Saisoneröffnung des Potsdamer Fanfarenzugs: Trompeten und trommeln vor dem Computer

Der Potsdamer Fanfarenzug hat sich in Corona-Zeiten neue Formate erschlossen. Zum 60-jährigen Vereinsjubiläum ist ein Wettbewerb geplant und der Verein sucht dringend Nachwuchs. 

Von Birte Förster

Potsdam - In Nullkommanichts, wie von Zauberhand, steht eine Spielerin plötzlich in weißer Uniform da. Mit der Fanfare in der Hand, bereit zum Musizieren. Vor gerade einmal einer Sekunde hatte sie noch ihre gewöhnliche Alltagskleidung getragen. Dann nimmt sie eine weitere Uniform in die Hand, wirft sie scheinbar ins Nichts – und schon erlebt an einem anderen Ort ein anderer Spieler eine ähnliche Verwandlung. Das alles ist natürlich nur digital möglich und in einem Youtube-Video des Potsdamer Fanfarenzugs zu sehen. Die Not durch die Coronakrise hat die Mitglieder des Fanfarenzugs erfinderisch gemacht. 
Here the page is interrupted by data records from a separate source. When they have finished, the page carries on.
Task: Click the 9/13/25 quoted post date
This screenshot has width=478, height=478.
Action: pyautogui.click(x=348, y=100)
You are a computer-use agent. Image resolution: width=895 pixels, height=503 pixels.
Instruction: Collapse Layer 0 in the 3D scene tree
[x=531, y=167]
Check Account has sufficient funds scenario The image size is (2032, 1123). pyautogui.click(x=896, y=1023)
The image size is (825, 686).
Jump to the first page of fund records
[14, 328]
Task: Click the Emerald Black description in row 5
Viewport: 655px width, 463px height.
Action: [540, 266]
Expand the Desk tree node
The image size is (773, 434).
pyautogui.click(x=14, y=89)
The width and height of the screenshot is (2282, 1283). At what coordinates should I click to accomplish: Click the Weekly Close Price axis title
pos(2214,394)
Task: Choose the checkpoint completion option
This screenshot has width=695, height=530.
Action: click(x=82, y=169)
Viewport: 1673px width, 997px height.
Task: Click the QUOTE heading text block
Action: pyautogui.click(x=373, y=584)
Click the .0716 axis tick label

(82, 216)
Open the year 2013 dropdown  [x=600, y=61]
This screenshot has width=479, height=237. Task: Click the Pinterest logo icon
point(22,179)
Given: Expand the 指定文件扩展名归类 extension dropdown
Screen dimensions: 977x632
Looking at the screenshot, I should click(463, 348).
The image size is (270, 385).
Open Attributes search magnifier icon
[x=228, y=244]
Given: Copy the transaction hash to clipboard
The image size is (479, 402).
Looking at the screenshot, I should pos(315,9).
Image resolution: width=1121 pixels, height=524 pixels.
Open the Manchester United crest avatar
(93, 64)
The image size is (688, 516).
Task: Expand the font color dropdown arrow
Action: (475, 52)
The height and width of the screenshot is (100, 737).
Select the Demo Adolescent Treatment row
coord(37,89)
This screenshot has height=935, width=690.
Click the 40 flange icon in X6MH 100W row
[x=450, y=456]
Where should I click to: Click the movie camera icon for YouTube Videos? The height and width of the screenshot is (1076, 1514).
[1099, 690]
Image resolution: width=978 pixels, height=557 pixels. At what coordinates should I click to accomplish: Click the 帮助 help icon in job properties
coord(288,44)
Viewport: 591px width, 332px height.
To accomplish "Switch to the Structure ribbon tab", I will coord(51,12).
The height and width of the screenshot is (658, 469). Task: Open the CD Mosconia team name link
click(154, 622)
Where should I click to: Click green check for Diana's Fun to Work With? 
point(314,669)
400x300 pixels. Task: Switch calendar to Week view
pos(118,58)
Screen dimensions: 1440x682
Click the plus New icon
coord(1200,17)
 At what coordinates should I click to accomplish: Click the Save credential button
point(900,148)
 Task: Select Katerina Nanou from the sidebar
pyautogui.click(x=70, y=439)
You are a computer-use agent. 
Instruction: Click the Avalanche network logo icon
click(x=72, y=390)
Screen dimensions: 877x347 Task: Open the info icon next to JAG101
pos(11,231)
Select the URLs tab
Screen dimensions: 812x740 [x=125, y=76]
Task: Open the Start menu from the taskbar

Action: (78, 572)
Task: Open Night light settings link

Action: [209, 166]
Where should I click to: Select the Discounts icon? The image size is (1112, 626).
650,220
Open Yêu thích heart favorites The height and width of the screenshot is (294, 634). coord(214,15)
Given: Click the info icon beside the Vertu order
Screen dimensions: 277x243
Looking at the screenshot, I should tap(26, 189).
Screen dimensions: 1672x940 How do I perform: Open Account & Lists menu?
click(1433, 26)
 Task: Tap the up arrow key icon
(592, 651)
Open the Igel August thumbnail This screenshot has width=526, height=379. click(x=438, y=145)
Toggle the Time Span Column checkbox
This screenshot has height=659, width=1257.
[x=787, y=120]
Da die Saisoneröffnung Anfang Mai nicht wie gewohnt stattfinden konnte, haben sich die Mitglieder des Fanfarenzugs etwas Neues einfallen lassen. Eigentlich wollte die Truppe vom Bassinplatz aus durch die Brandenburger Straße marschieren. Nun musste jeder für sich zu Hause die Saisoneröffnung zelebrieren – und doch wurde es zu einem gemeinschaftlichen Erlebnis: Jedes Mitglied drehte zu Hause ein kurzes Video, am Ende wurden die einzelnen Szenen zusammengefügt. Der Wurf der Uniform leitet darin jeweils zum nächsten Spieler über. So geht es weiter, bis alle über 80 Musiker des Fanfarenzugs eingekleidet sind und ihr Instrument in den Händen halten. Das digitale Ereignis kam gut an. Knapp 1400 Mal wurde das Youtube-Video bislang aufgerufen. „Das freut uns total“, sagt Anja Knüpfer, die musikalische Leiterin des Fanfarenzugs. 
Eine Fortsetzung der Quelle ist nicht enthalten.